The reorganization will establish unity of command and effort by consolidating the modernization process under one roof, McCarthy said. The realignment of responsibilities is not additional force structure, but rather a streamlining of work, which will serve to overcome the bureaucratic inertia and stovepiping found in the Army’s current construct, he said.
The cross functional teams will report regularly to the undersecretary of the Army and the Army’s vice chief of staff, McCarthy said, and they will compress the timeline by involving the end user, defining the requirements, integrating, prototyping and validating a concept prior to low-rate initial production.
The leaders of these teams will “understand how our formations operate in combat and include elements from program management, finance, science and technology,” he said.
McCarthy said he has established a task force to develop the new command. The task force will be led by Lt. Gen. Edward Cardon, who is the director of the Army’s office of business transformation. He will have 120 days, starting this week, to form the task force and then kick off the modernization command.
“The process will be transparent and thorough, we do not have time to waste,” McCarthy said.

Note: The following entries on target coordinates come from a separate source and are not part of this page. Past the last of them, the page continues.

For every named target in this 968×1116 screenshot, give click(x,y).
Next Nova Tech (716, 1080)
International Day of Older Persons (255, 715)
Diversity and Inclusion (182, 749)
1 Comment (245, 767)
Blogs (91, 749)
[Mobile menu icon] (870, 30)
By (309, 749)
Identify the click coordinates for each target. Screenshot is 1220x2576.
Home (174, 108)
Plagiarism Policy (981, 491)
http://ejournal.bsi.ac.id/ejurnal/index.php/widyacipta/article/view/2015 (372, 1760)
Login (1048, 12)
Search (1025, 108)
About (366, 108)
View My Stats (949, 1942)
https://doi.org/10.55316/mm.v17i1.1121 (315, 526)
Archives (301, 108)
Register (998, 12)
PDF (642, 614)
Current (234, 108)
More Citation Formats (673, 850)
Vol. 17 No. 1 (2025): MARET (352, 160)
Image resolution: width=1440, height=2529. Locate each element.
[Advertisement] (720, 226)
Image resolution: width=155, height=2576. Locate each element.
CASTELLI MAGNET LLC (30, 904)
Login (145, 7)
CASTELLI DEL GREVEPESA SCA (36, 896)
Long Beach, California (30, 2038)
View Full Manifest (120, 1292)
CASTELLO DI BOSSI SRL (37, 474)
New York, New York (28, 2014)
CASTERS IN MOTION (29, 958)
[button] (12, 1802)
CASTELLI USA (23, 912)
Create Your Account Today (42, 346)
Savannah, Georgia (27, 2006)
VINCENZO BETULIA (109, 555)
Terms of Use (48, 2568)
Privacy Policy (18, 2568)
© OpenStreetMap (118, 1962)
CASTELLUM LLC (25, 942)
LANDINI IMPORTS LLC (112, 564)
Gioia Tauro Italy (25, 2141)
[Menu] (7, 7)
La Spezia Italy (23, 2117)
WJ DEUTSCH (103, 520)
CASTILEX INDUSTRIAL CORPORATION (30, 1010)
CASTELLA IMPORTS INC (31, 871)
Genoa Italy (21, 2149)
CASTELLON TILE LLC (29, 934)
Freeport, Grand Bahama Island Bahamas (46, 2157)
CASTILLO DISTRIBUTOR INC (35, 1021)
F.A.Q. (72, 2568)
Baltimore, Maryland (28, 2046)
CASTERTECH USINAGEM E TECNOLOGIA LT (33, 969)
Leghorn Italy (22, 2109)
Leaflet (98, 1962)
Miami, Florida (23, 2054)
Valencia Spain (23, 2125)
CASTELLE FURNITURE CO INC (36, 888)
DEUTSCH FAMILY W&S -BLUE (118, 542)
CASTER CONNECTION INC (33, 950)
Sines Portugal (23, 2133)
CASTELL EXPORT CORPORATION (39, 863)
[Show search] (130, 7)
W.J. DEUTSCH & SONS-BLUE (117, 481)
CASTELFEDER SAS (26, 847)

Army Chief of Staff Gen. Mark Milley added, “We have been studying this for quite a bit of time. Our objective is to get these organizations and this new command stood up by summer 2018. We are going to move out smartly, this is necessary, this is important and I absolutely believe that unless we do this, we will be increasingly losing ground against potential adversaries.”
It’s also a crucial time to ensure modernization is geared toward the Army’s new focus on its multi-domain battle construct, to prove the concept isn’t just a paper tiger by bending metal into real capability that aligns with the way the Army envisions operations now and in the future.
“We will do what it takes to build an agile, adaptive Army of the future. We need to listen and learn first from the Army itself and from other services, from our interagency partners and also from private sectors and even our critics,” Maj. Gen. Bo Dyess, the acting director of the Army Capabilities Integration Center, told Defense News in an interview shortly before the Association of the U.S. Army’s annual show.
“Developing a lethal, professional, but technically competent force requires an openness to new ideas and new ways of doing things in an increasingly complex world,” he said.
Army Chief of Staff Gen. Mark Milley’s modernization priorities align well with what Training and Doctrine Command — of which Army Capabilities Integration Center is a part — has identified as capability gaps that need to be filled in order to fight effectively in a multi-domain battle environment, according to Dyess.
And while the top six priorities are the focus, “it’s not the only thing that we’re doing,” he noted, “but those are the things that we thought would have the biggest bang for the buck and making up gaps that have developed based on assumptions that we’ve made.”